Czechy: Rozpoczęła się "inteligentna kwarantanna". Na czym polega?

– Nie jesteśmy w stanie zidentyfikować dwóch z sześciu kontaktów – powiedział Prymula. Podkreślił, że wykorzystanie danych od operatorów komórkowych możliwe jest tylko za zgodą zainteresowanego.
Można też wykorzystać dane pochodzące z aplikacji "e Maseczka", którą zainstalowało dobrowolnie 150 tys. osób. Działa dzięki połączeniom bluetooth i zapamiętuje inne telefony z aplikacjami, które były w pobliżu. Nie wysyła na bieżąco danych o lokalizacji, które można wykorzystać po uzyskaniu odpowiednich indywidualnych zgód. "e Maseczka" jest dostępna tylko dla telefonów z systemem operacyjnym Android.

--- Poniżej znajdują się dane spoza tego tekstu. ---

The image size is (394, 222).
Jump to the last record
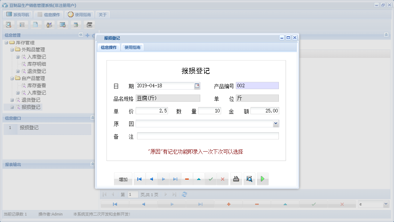pyautogui.click(x=175, y=179)
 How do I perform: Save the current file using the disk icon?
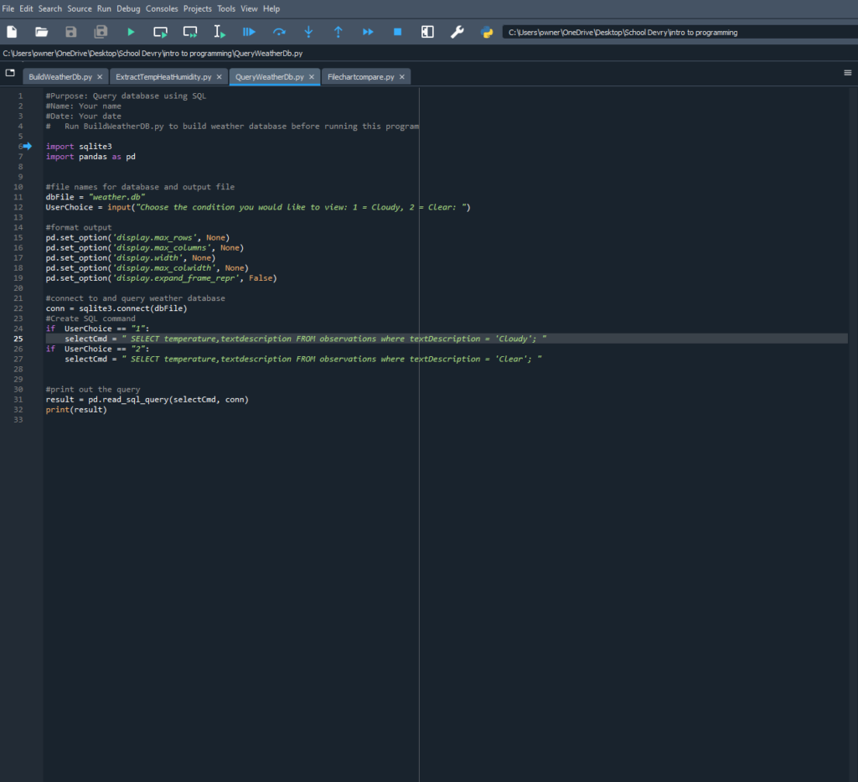point(71,32)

Uruchomienie systemu planowano po świętach Wielkanocnych. Według Prymuli pracownicy stacji sanitarno-epidemiologicznych musieli nauczyć się nowej technologii i dlatego potrzebne były testy, początkowo ograniczone do jednego kraju (województwa), a stopniowo rozszerzane terytorialnie. Inspiracją były systemy wdrożone w Korei Południowej oraz w Izraelu.